In most classes and books about memoir, they tell you to forget this fear while you’re writing. You’ll deal with it in your rewriting, they say, perhaps by changing some names or dates, or obscuring some facts.

That sounds great in theory, but there’s only so much obscuring you can do. If, for example, your father raped you, or your mother abused drugs and neglected you, there’s no way to disguise it. These are monumental facts that set in motion the person you are today and that you’re trying to explain to yourself and the world.

It may be helpful to think about writers who have published excellent memoirs with uncomfortable truths, and who have dealt with this issue with courage, although with very different approaches and results.

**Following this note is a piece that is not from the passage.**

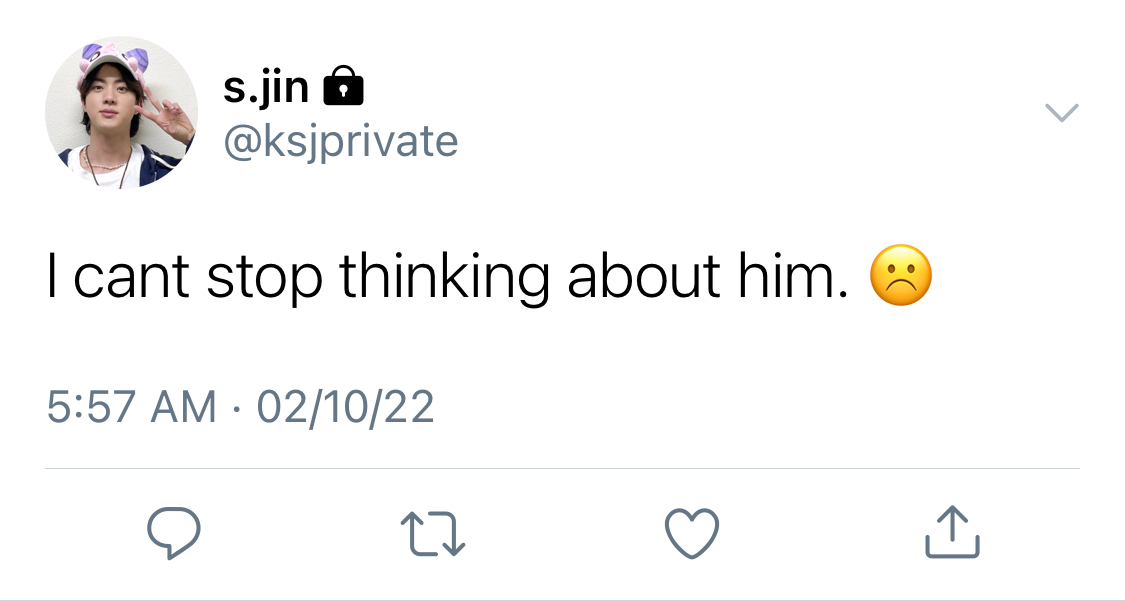Open s.jin's profile picture
The height and width of the screenshot is (601, 1125).
(121, 113)
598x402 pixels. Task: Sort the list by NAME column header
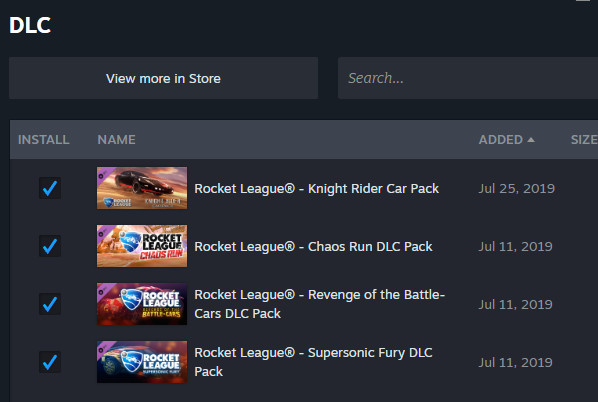pos(116,140)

“You owe all the truth you can wheedle out of yourself.” —Mary Karr, The Art of Memoir

Mary Karr is a great example of an author that goes all in with hard truths. In her first memoir, The Liars’ Club, she talks at lenght about her mentally unstable and alcoholic mother, and the hell she put her and her sister through. However, the mother still comes across as a sympathetic figure, because of her brilliance and creativity (at least that’s how I saw it.)

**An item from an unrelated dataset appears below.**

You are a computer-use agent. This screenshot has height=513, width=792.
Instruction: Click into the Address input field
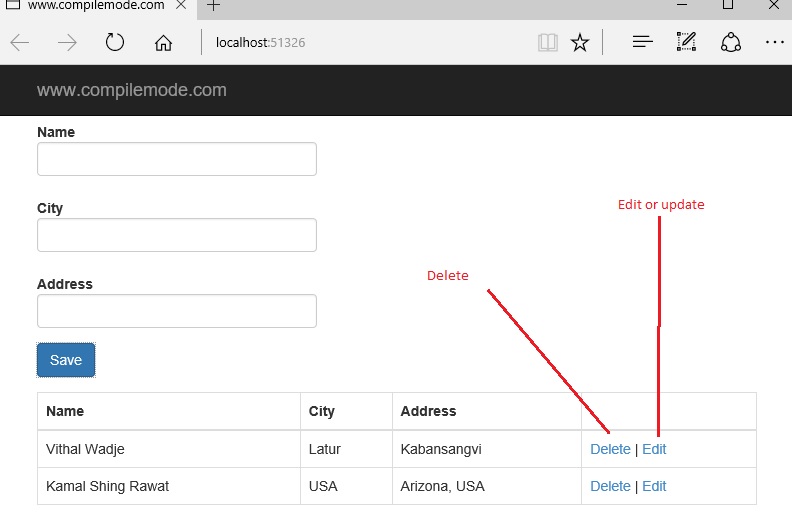[x=177, y=311]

Karr went out of her way to ensure that her memories were truthful. She even sent her manuscript to her sister, to double check that she was remembering scenes as they happened, and not as she rewrote them in her mind. She’s also a proponent of not sparing yourself when writing the harsh truth.

“Your memoir’s real enemy is blinking back at you from the shaving glass when you floss at night—your ignorant ego and its myriad masks.” —Mary Karr, The Art of Memoir

As a memoir writer myself, dealing with the fear of sharing uncomfortable truths, I admire the fact that Mary Karr not only forgave her mother (who later in life became sober and more stable), but ended up having a close relationship with her.

To me, since I care about my family, this is the ideal path, if only I could gather the courage to follow it. To have the guts to share with them beforehand what I’m writing about, instead of perpetuating our ingrained tendency to stick to silence. Not to drop a bomb in a published book. (To clarify, I didn’t have as traumatic a childhood as Karr had, but I had my share of pain, like everybody does.) I want to feel and show compassion. There is no need to present people as devils. They were just human, with their defects and foibles, just as I was.

Then there is the opposite approach, which is equally admirable when the circumstances warrant it. In her gripping memoir Jesus Land, author Julia Scheeres reveals the cruel abuse that she and her siblings suffered at the hands of their fundamentalist Christian parents, and the staff of the Christian reform school Escuela Caribe, located in the Dominican Republic, where her parents sent her and her brother David.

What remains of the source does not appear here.